» **Task prompt**: Having located "Select the United States flag shortcut" in the listing below, write out its line and every following line exactly, last line included, without the pictures.

*** Given entries ***

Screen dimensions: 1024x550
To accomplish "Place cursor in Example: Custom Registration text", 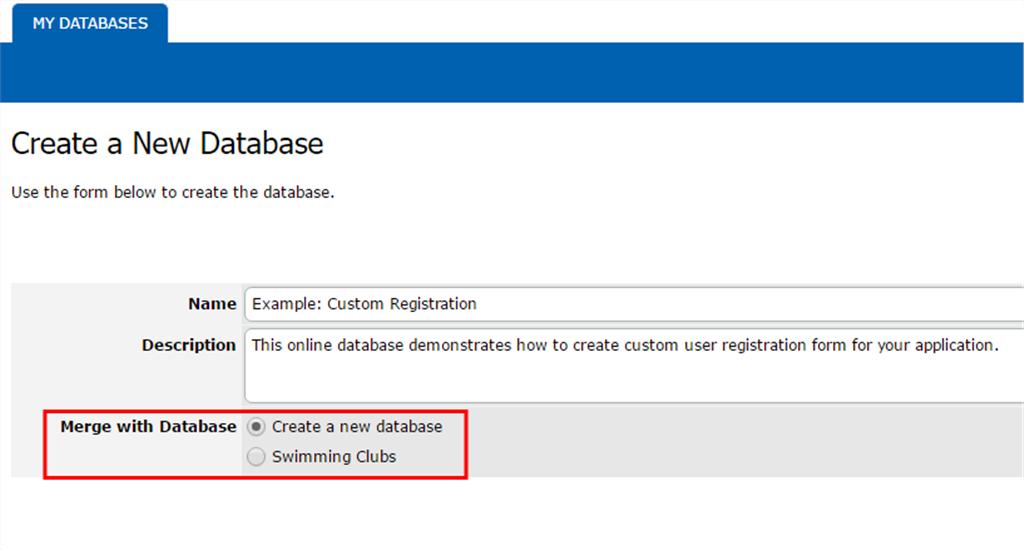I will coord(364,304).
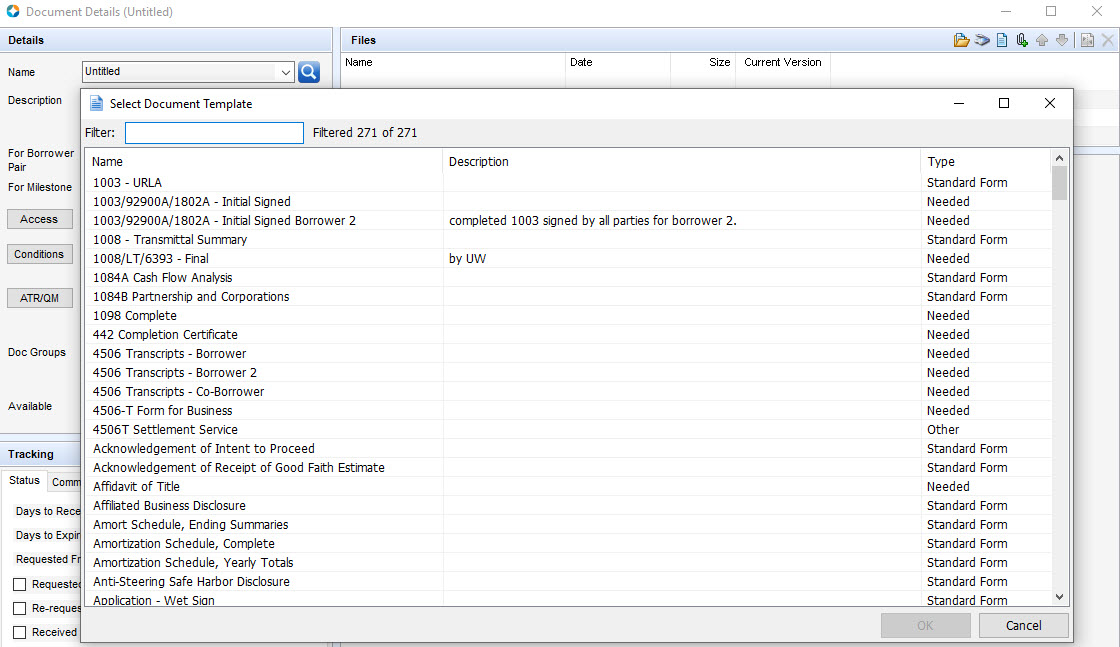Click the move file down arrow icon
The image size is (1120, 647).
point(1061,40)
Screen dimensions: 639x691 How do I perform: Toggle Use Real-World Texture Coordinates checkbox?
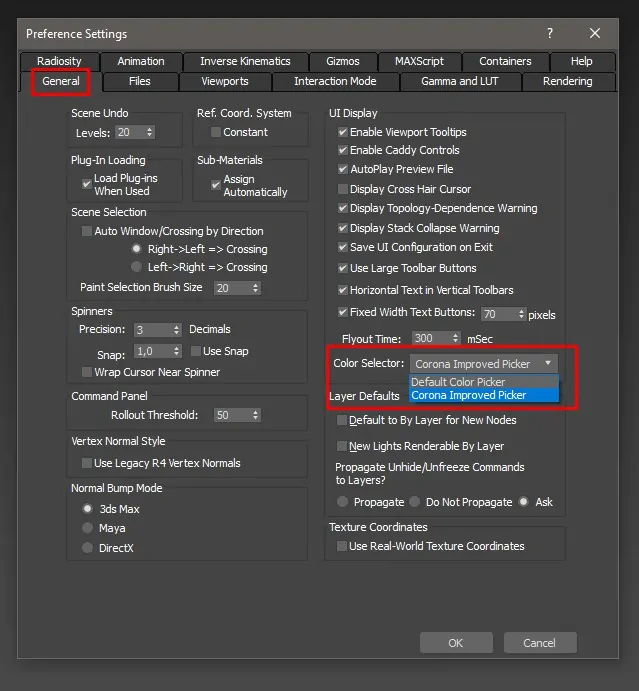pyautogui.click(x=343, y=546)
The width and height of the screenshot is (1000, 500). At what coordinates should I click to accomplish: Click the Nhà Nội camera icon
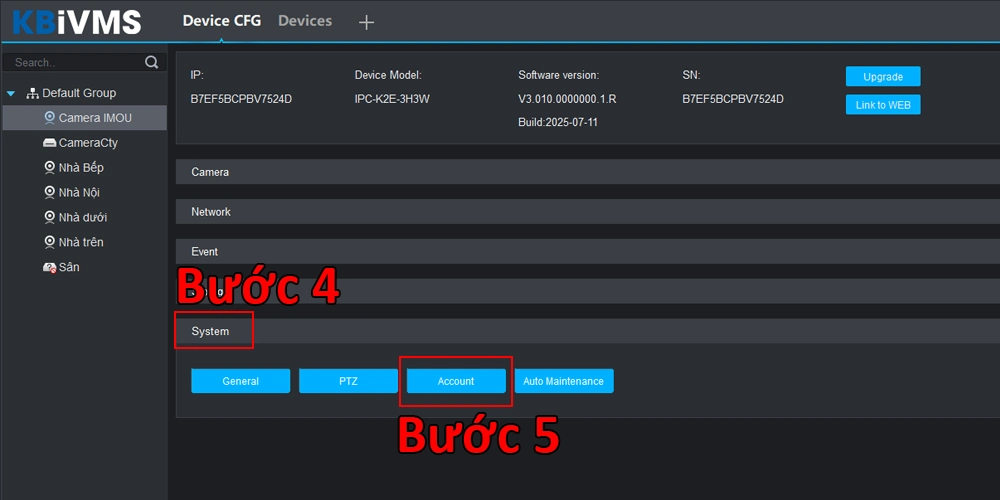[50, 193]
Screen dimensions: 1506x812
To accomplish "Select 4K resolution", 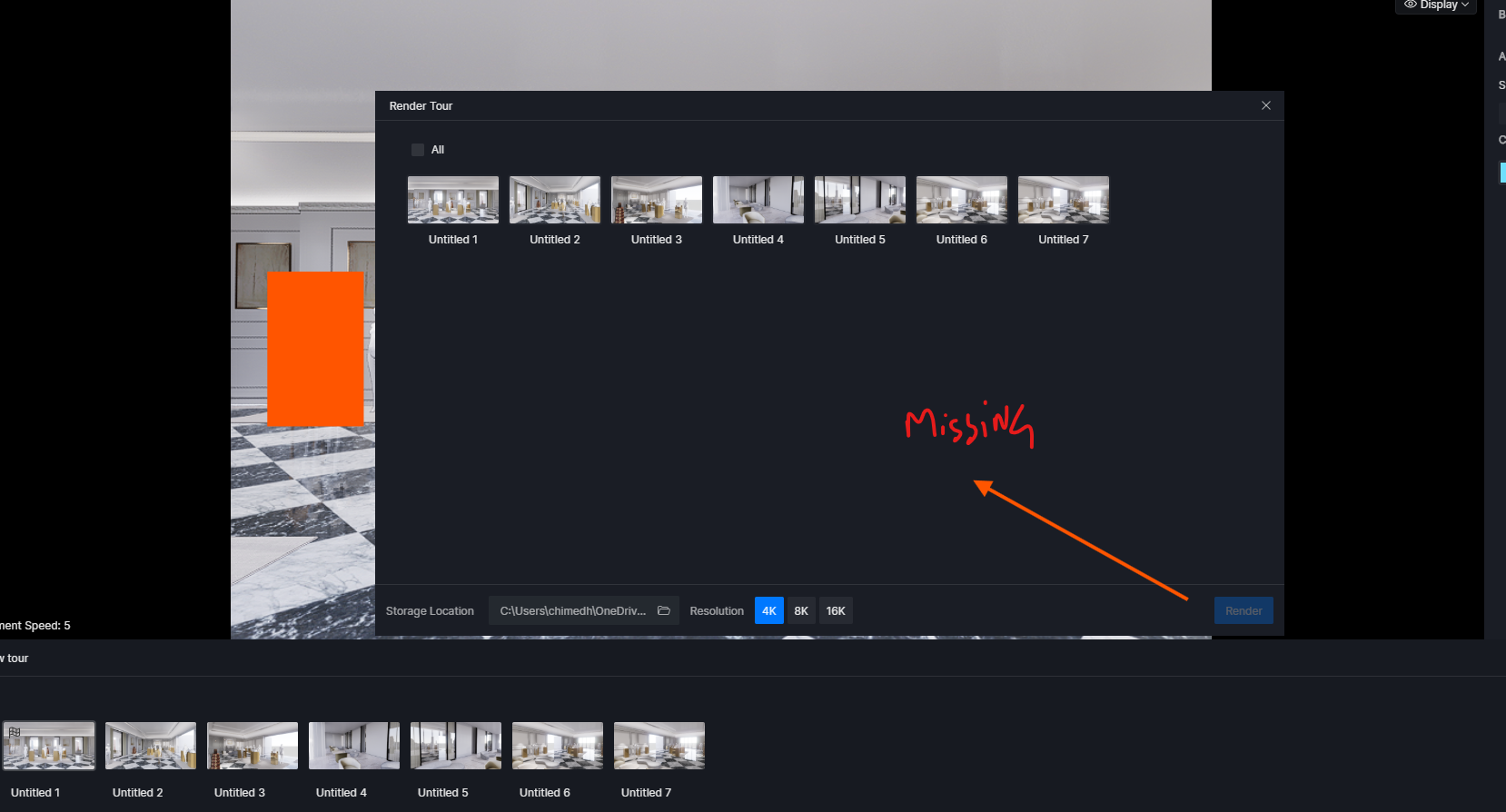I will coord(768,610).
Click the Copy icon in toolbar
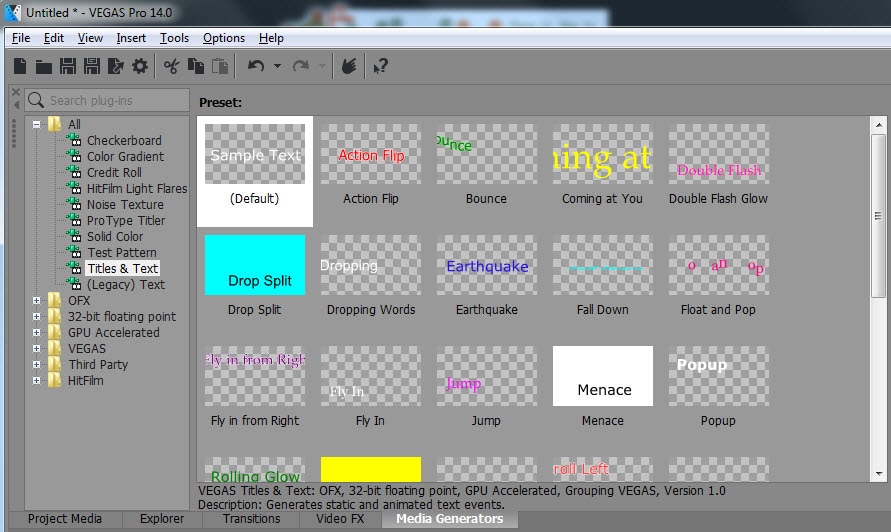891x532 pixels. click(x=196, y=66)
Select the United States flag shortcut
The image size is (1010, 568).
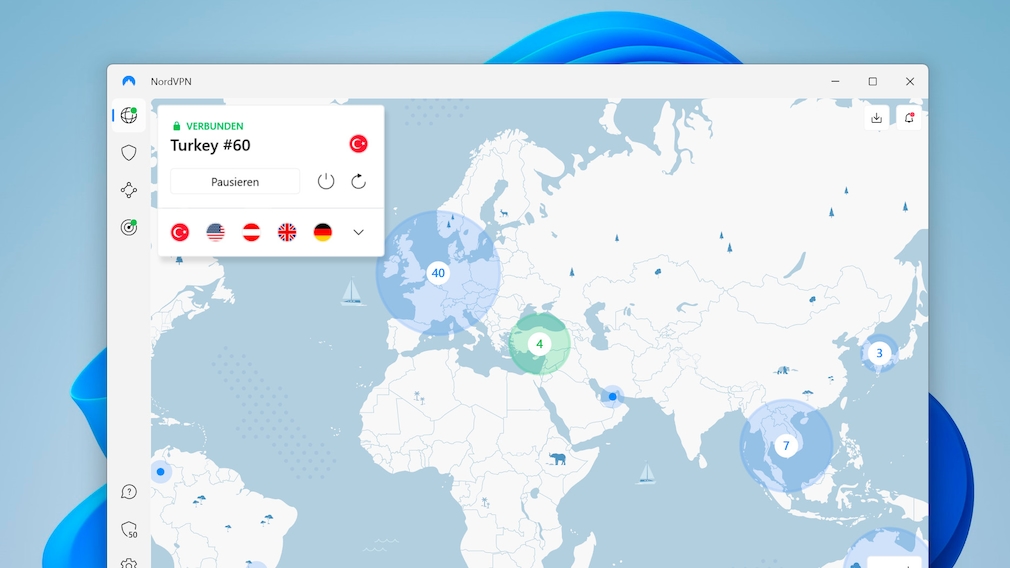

*** End of Given entries ***

» **Solution for this task**:
Select the United States flag shortcut
The image size is (1010, 568).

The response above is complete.